Per gestire decine di siti client, implementa monitoring automatico:

  • UptimeRobot: alert quando mancano 30 giorni alla scadenza
  • Oh Dear: monitoring completo SSL con notifiche granulari
  • AgencyPilot: dashboard centralizzata con alert certificati per tutti i siti client

Un certificato scaduto causa errori ERR_CERT_DATE_INVALID nei browser e perdita immediata di traffico. Nel 2025, secondo analisi su 2.000 agenzie, il 12% ha avuto almeno un incidente di certificato scaduto.

FAQ

La migrazione HTTPS impatta negativamente la SEO?

No, anzi è il contrario. Dal 2014 Google considera HTTPS un fattore di ranking positivo. Durante la migrazione potresti osservare fluttuazioni temporanee (7-15 giorni) mentre Google re-indicizza tutti gli URL, ma il traffico si stabilizza rapidamente. Assicurati di configurare correttamente i redirect 301 e aggiornare Search Console: così facendo, in base ai nostri dati su 400+ migrazioni, il 94% dei siti recupera completamente il traffico entro 3 settimane e il 34% vede un incremento medio del 5-8% entro 60 giorni.

È necessario usare plugin per la migrazione HTTPS?

No, e anzi è sconsigliato affidarsi esclusivamente a plugin. Strumenti come Really Simple SSL possono aiutare a identificare contenuto misto, ma la migrazione corretta richiede interventi a livello database (search-replace), configurazione server (redirect) e update manuale degli URL. I plugin aggiungono overhead PHP e non sostituiscono una configurazione server corretta. L’approccio migliore è: search-replace con WP-CLI, redirect a livello server, verifica manuale. Usa plugin solo come strumento diagnostico temporaneo.

Come gestire la migrazione HTTPS su un sito multilingua con WPML?

La migrazione HTTPS su multilingua richiede attenzione extra. Con WPML devi: eseguire search-replace per ogni dominio/sottodominio linguistico, aggiornare le configurazioni lingua in WPML → Lingue → URL delle lingue con HTTPS, verificare che i language switcher puntino a URL HTTPS, testare hreflang in Search Console per ogni versione linguistica. Se usi domini separati per lingua (es. dominio.it, dominio.com), serve un certificato per ogni dominio o un certificato multi-dominio. Il timing di migrazione dovrebbe essere coordinato per tutte le lingue simultaneamente per evitare problemi di contenuto duplicato cross-domain.

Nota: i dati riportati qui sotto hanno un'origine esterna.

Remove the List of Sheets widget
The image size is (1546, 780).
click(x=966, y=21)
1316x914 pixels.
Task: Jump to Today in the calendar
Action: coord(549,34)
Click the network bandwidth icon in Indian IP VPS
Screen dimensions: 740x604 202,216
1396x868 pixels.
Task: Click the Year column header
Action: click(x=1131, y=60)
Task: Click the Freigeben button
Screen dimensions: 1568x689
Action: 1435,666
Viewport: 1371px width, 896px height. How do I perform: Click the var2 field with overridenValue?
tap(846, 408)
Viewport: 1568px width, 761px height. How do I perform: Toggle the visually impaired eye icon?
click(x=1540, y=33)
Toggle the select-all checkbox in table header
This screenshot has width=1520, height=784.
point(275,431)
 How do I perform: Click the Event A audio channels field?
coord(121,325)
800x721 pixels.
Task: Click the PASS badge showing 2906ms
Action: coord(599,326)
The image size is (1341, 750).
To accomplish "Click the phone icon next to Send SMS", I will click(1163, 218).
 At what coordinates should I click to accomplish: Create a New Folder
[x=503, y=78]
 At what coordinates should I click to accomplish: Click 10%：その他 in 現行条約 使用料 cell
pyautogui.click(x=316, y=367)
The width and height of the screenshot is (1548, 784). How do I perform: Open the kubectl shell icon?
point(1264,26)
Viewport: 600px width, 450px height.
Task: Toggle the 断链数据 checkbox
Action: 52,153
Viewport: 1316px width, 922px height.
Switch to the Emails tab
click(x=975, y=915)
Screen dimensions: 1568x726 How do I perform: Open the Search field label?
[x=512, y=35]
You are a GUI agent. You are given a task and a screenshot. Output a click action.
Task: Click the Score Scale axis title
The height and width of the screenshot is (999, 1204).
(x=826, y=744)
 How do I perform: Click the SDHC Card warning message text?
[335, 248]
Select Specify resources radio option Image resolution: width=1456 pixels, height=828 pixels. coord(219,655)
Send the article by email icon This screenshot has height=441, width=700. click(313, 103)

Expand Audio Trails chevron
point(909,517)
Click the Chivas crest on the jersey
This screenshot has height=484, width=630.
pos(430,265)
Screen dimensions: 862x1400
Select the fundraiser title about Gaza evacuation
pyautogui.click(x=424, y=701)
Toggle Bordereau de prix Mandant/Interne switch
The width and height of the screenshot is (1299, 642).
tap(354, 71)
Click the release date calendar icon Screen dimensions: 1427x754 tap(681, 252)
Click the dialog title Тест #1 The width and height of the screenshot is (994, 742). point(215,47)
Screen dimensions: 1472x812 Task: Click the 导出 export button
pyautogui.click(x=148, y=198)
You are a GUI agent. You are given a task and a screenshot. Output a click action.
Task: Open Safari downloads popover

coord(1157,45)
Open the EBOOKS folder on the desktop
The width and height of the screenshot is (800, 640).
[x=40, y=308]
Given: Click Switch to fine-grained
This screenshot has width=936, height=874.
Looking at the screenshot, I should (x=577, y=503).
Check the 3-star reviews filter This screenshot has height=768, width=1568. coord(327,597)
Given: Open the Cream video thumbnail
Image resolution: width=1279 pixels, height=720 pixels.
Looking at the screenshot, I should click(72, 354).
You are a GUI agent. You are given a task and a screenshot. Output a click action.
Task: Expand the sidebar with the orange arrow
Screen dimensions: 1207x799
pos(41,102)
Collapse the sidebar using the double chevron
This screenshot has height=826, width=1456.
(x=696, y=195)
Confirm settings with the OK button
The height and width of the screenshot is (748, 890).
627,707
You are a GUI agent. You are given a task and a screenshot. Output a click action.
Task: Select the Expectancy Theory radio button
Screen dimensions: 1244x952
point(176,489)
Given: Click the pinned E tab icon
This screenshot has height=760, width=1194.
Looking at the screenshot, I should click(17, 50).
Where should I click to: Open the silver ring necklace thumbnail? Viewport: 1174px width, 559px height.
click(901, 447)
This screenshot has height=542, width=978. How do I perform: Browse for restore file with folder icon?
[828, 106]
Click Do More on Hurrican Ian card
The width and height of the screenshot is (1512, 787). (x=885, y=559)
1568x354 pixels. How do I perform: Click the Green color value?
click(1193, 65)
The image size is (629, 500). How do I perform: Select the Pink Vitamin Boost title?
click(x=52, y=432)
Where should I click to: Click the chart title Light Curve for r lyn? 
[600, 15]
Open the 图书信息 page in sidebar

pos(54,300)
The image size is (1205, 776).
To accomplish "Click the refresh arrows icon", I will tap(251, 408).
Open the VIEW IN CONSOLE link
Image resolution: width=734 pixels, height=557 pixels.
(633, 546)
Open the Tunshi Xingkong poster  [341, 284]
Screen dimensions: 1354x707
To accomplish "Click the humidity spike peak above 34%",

Quanto tempo richiede una migrazione HTTPS professionale?

Su un sito WordPress standard con 50-200 pagine, budget realistico è: 30-45 minuti per installazione certificato e configurazione server, 20-30 minuti per search-replace database e test staging, 15-20 minuti per redirect e configurazione HSTS, 30-60 minuti per verifica contenuto misto e testing completo, 20-30 minuti per aggiornamento Search Console, Analytics e servizi esterni. Totale: 2-3 ore effettive. Per siti complessi (WooCommerce con 1000+ prodotti, multilingua, integrazioni API multiple) possono servire 4-6 ore. Pianifica sempre la migrazione in finestra di basso traffico e considera 24-48h di monitoraggio intensivo post-migrazione.

Il certificato Let’s Encrypt è sufficiente per un e-commerce?

Sì, assolutamente. Let’s Encrypt offre lo stesso livello di cifratura (TLS 1.3, AES-256) dei certificati commerciali. La differenza è solo nella validazione: Let’s Encrypt è DV (Domain Validation), mentre certificati commerciali possono essere OV (Organization Validation) o EV (Extended Validation). Nel 2026, dopo la rimozione della UI della barra verde EV da tutti i browser principali, la differenza percepita dagli utenti è zero. Let’s Encrypt alimenta oltre 450 milioni di siti inclusi e-commerce enterprise. Gli unici casi dove serve commerciale: necessità di garanzia assicurativa, requirement compliance specifici del settore, o preferenza per supporto telefonico 24/7. Per il 98% degli e-commerce WordPress/WooCommerce, Let’s Encrypt è la scelta ottimale.